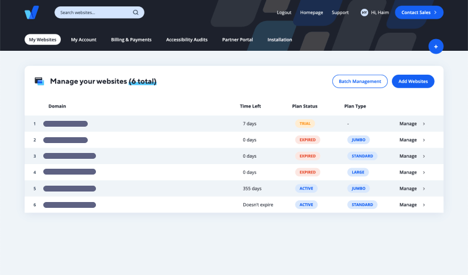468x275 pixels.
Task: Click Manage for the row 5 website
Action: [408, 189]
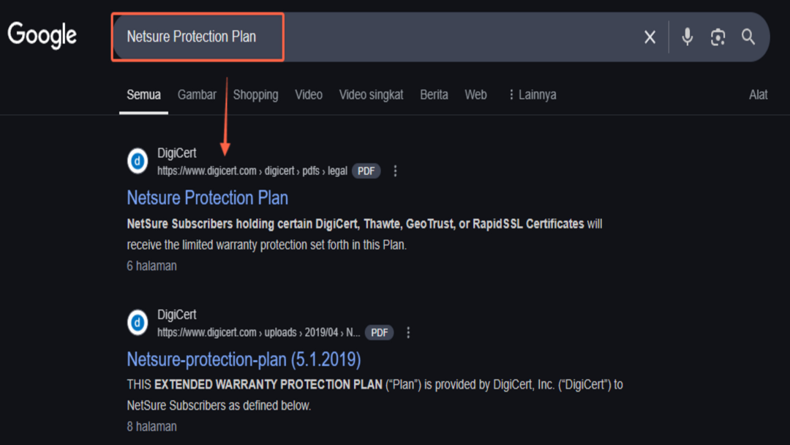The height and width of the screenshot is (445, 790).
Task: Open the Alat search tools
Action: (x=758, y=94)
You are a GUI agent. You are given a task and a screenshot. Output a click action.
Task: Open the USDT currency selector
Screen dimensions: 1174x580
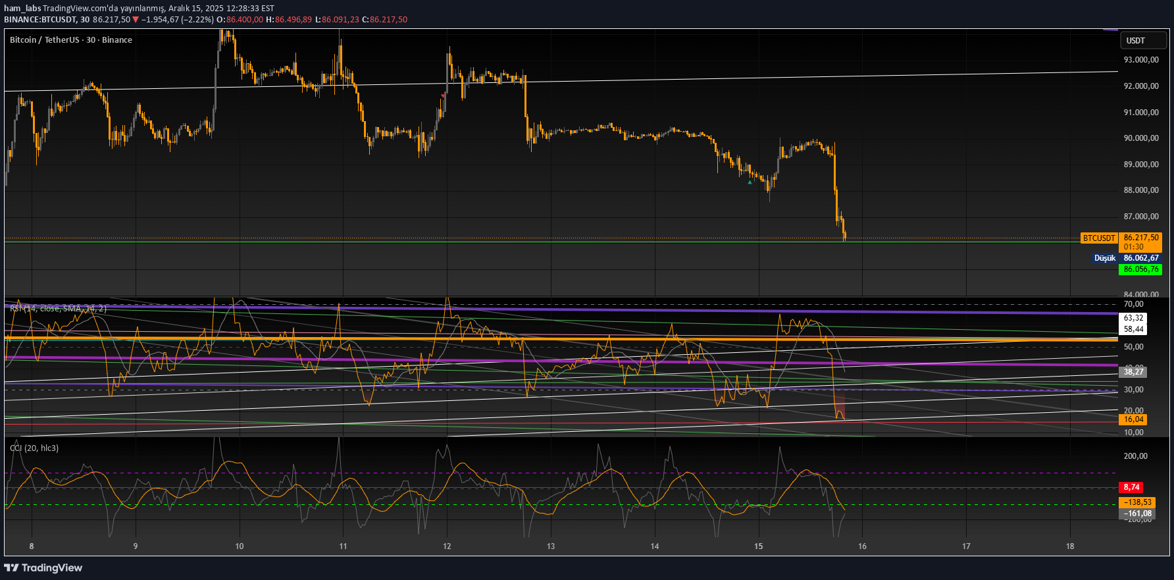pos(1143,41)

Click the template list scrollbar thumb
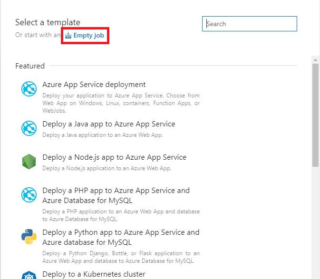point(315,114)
==
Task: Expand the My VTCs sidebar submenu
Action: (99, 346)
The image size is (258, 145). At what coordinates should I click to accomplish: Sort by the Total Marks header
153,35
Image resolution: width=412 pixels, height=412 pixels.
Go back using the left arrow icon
---
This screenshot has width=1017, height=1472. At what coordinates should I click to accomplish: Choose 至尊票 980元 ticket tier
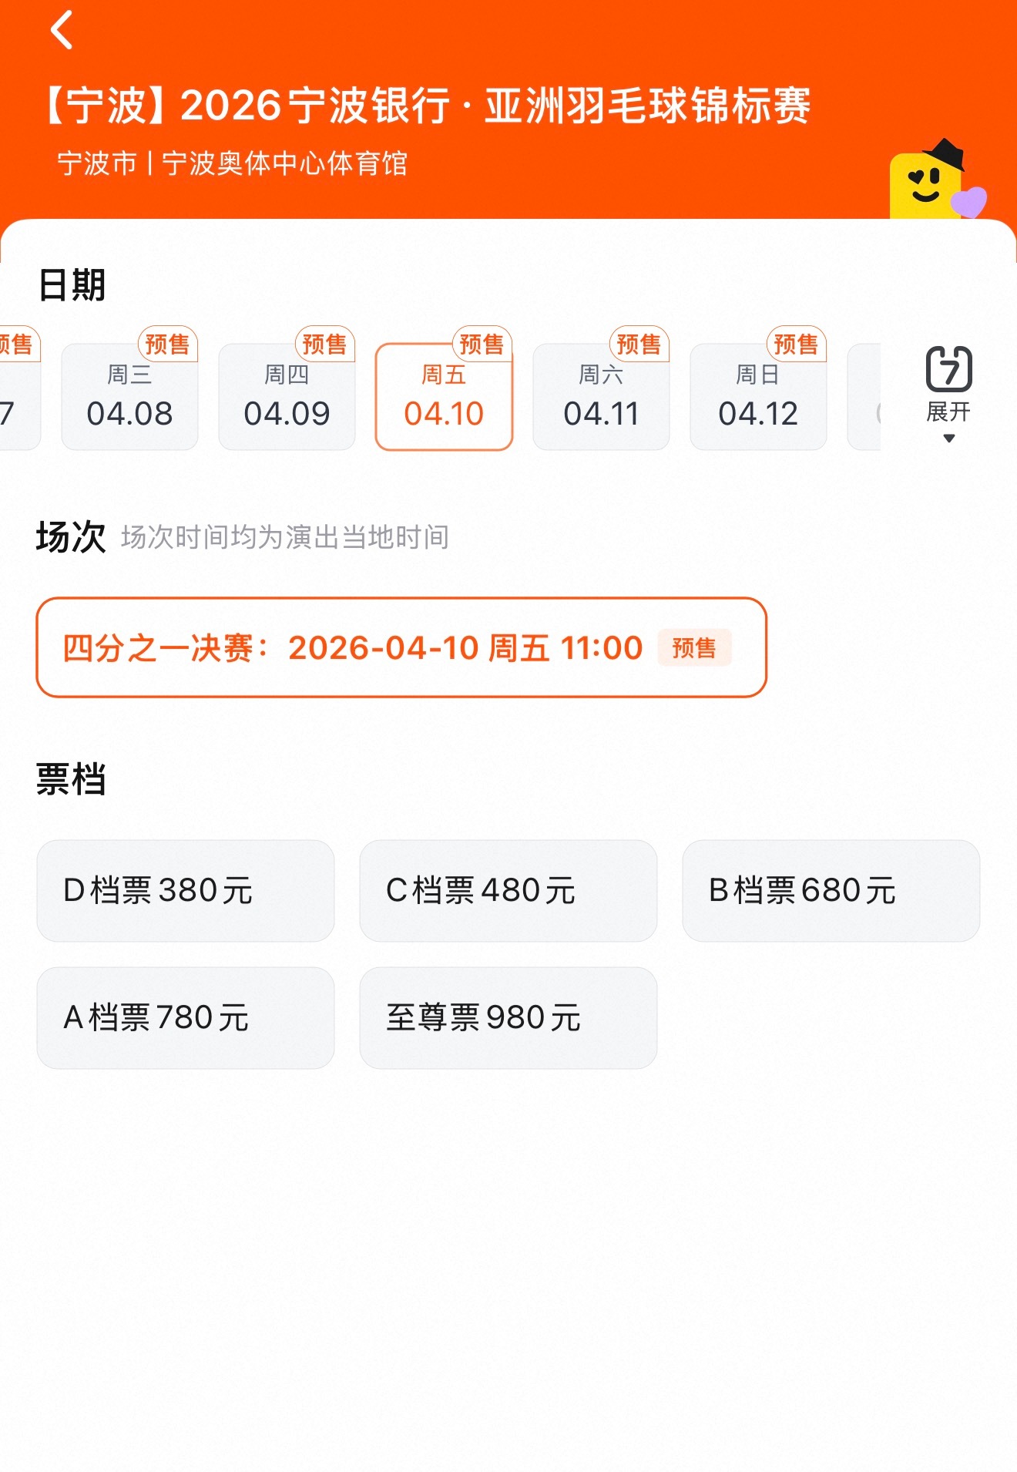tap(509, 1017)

Required action: Look above for the line containing "The image size" and the line containing "Go back using the left arrow icon". Transcribe both, with the lines between them, exactly.

Answer area:
The image size is (258, 145). At what coordinates should I click to accomplish: Sort by the Total Marks header
153,35
Image resolution: width=412 pixels, height=412 pixels.
Go back using the left arrow icon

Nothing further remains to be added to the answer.